◆ YOUR GOAL
Exactly as given, repeat all of the entries.

◆ GIVEN ENTRIES

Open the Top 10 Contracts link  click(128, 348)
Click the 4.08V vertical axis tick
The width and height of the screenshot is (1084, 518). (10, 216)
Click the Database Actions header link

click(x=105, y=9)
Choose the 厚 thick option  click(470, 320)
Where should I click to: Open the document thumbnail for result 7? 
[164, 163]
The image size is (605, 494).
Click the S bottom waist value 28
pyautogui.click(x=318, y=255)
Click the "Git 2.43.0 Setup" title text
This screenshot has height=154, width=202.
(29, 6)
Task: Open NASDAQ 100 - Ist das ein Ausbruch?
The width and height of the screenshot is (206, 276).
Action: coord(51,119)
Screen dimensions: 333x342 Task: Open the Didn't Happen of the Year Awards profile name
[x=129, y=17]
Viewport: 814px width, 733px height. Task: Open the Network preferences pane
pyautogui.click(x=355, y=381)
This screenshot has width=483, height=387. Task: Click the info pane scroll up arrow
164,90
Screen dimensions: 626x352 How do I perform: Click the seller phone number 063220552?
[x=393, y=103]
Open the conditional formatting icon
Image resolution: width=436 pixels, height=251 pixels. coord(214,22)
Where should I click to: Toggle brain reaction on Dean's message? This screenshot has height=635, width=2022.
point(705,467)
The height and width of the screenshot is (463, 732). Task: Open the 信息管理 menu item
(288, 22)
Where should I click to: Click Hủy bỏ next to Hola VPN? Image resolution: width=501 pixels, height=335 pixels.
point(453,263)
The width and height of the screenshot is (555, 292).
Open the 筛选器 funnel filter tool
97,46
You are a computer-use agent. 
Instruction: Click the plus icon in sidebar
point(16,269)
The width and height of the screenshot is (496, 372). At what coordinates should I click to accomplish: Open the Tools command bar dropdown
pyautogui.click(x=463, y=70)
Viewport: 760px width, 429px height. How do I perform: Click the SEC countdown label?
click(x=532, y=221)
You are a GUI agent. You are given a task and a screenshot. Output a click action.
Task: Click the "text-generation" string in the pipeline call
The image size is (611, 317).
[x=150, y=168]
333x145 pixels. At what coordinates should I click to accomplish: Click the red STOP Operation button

◆ SOLUTION FOR THIS PROBLEM
Open the Top 10 Contracts link  click(128, 348)
Click the 4.08V vertical axis tick
The width and height of the screenshot is (1084, 518). (10, 216)
Click the Database Actions header link

click(x=105, y=9)
Choose the 厚 thick option  click(470, 320)
Where should I click to: Open the document thumbnail for result 7? 
[164, 163]
The image size is (605, 494).
Click the S bottom waist value 28
pyautogui.click(x=318, y=255)
Click the "Git 2.43.0 Setup" title text
This screenshot has height=154, width=202.
(29, 6)
Task: Open NASDAQ 100 - Ist das ein Ausbruch?
The width and height of the screenshot is (206, 276).
Action: coord(51,119)
Screen dimensions: 333x342 Task: Open the Didn't Happen of the Year Awards profile name
[x=129, y=17]
Viewport: 814px width, 733px height. Task: Open the Network preferences pane
pyautogui.click(x=355, y=381)
This screenshot has width=483, height=387. Task: Click the info pane scroll up arrow
164,90
Screen dimensions: 626x352 How do I perform: Click the seller phone number 063220552?
[x=393, y=103]
Open the conditional formatting icon
Image resolution: width=436 pixels, height=251 pixels. coord(214,22)
Where should I click to: Toggle brain reaction on Dean's message? This screenshot has height=635, width=2022.
point(705,467)
The height and width of the screenshot is (463, 732). Task: Open the 信息管理 menu item
(288, 22)
Where should I click to: Click Hủy bỏ next to Hola VPN? Image resolution: width=501 pixels, height=335 pixels.
point(453,263)
The width and height of the screenshot is (555, 292).
Open the 筛选器 funnel filter tool
97,46
You are a computer-use agent. 
Instruction: Click the plus icon in sidebar
point(16,269)
The width and height of the screenshot is (496, 372). At what coordinates should I click to accomplish: Open the Tools command bar dropdown
pyautogui.click(x=463, y=70)
Viewport: 760px width, 429px height. How do I perform: Click the SEC countdown label?
click(x=532, y=221)
You are a GUI agent. You are given a task and a screenshot. Output a click action.
Task: Click the "text-generation" string in the pipeline call
The image size is (611, 317).
[x=150, y=168]
333x145 pixels. At what coordinates should I click to accomplish: Click the red STOP Operation button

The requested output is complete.